As newcomers to recovery we want to feel safe, and perhaps a bit cared for.  Some of us may have been longing for those feelings for most of our lives.  There is a tendency for some of us to forget what the rooms of recovery are actually about — a group of flawed people who are gathered together for mutual support.  It’s important to remember that none of us are there because we are healthy, well-balanced people.  Even old-timers have their issues (at least this one does), some of which may have been addressed and some that may yet need to be.

Inevitably, we discover that rooms full of fallible, flawed human beings may contain a few who do not have our best interest at heart, just like out in the “real” world.  Yes, it’s true.  Whether or not we like to talk about it, there are predators in the rooms of recovery.  There aren’t too many, but in a cross-section of human beings with our kind of problems, how could we expect that there wouldn’t be?   Some of them may exhibit traits that are familiar to us, and we may find ourselves especially attracted to them.
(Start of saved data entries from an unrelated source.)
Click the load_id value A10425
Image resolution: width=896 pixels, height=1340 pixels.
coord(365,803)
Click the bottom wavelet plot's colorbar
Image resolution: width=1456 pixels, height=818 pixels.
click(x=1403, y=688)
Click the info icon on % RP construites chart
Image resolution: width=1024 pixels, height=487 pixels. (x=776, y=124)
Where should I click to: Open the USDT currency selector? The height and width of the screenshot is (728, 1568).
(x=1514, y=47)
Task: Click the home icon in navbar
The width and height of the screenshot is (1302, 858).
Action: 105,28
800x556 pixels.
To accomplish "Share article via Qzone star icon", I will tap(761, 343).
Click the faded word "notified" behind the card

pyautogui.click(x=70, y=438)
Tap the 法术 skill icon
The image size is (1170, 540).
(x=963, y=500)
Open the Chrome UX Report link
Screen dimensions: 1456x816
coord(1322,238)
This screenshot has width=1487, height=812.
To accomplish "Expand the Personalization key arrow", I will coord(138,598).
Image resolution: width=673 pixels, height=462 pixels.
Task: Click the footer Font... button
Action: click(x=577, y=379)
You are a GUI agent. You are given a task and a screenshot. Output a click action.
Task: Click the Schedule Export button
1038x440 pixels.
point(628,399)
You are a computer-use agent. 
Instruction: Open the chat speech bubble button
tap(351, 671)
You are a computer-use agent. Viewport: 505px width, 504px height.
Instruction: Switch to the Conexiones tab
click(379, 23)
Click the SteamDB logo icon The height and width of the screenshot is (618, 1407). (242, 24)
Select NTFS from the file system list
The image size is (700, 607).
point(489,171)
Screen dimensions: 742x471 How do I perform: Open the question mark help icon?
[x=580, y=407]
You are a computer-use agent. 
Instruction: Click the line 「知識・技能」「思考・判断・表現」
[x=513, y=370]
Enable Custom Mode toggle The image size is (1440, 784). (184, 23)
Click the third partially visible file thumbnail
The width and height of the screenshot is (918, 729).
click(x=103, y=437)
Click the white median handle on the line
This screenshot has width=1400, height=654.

P-251A few spoiled apples shouldn’t be a reason for us to discard the entire barrel.  The vast majority of people in recovery groups wish us only the best.  However, especially if we are inclined to get involved in bad relationships outside the rooms, we need to be careful.  If we know or suspect that we are attracted to abusers, users, or other folks who aren’t good for us we may find that we are particularly vulnerable to “Thirteenth Steppers” who may not be the best companions on our journey.  These aren’t necessarily bad people.  They may be highly codependent people who want to help, vulnerable to our particular vibes, or with too little recovery to know what is best for them (let alone for us).  Nonetheless, even though they might have good intentions, they can’t help us with our recovery because they fit in too well with our own pathology.

This is why we suggest no relationships for the first year, until we are better equipped to handle ourselves and our emotions.  I would go so far as to say that newcomers should have finished the steps with a sponsor before entering a relationship, regardless of how long they have been attending meetings.  We are folks who don’t know how to have good relationships with ourselves, and until we get the hang of it we have no business confusing the issue.  Nothing — absolutely nothing — can distract us from recovery as rapidly or as well as romance or its possibility.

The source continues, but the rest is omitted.